EXERCISE PROMPT: Give back the records below verbatim, please, but without a single image.

EXTRACTED DATA:
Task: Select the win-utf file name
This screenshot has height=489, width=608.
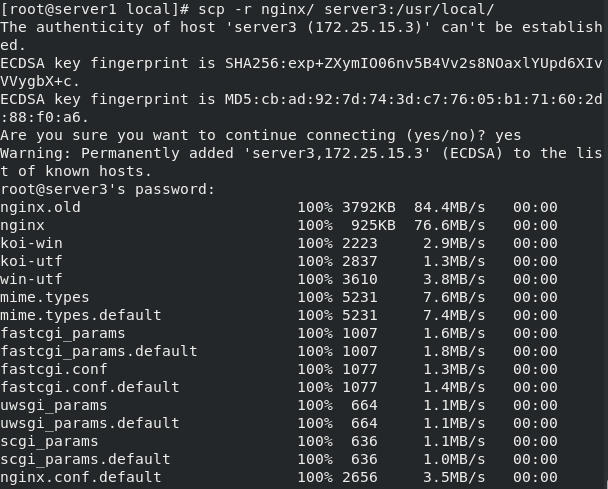Action: (31, 279)
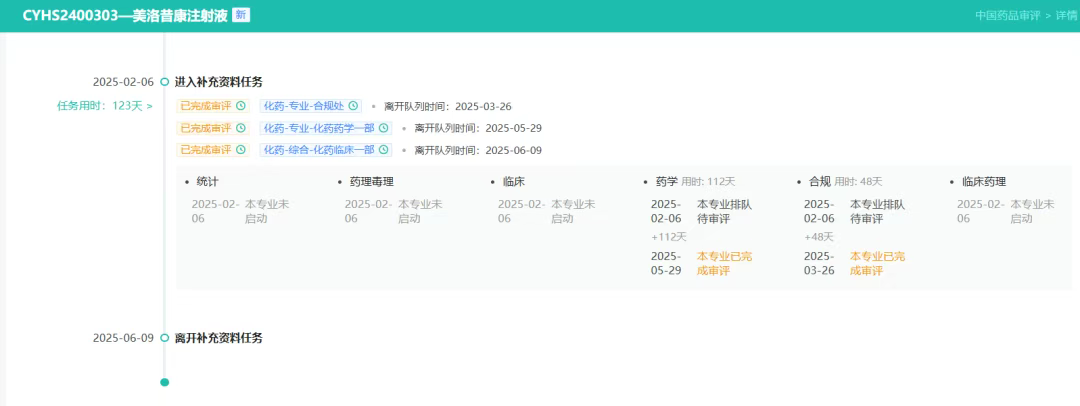
Task: Click the solid end dot of timeline
Action: pos(165,382)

SOLUTION TO THIS TASK:
Task: Select the win-utf file name
This screenshot has height=489, width=608.
Action: (31, 279)
Task: Click the solid end dot of timeline
Action: pos(165,382)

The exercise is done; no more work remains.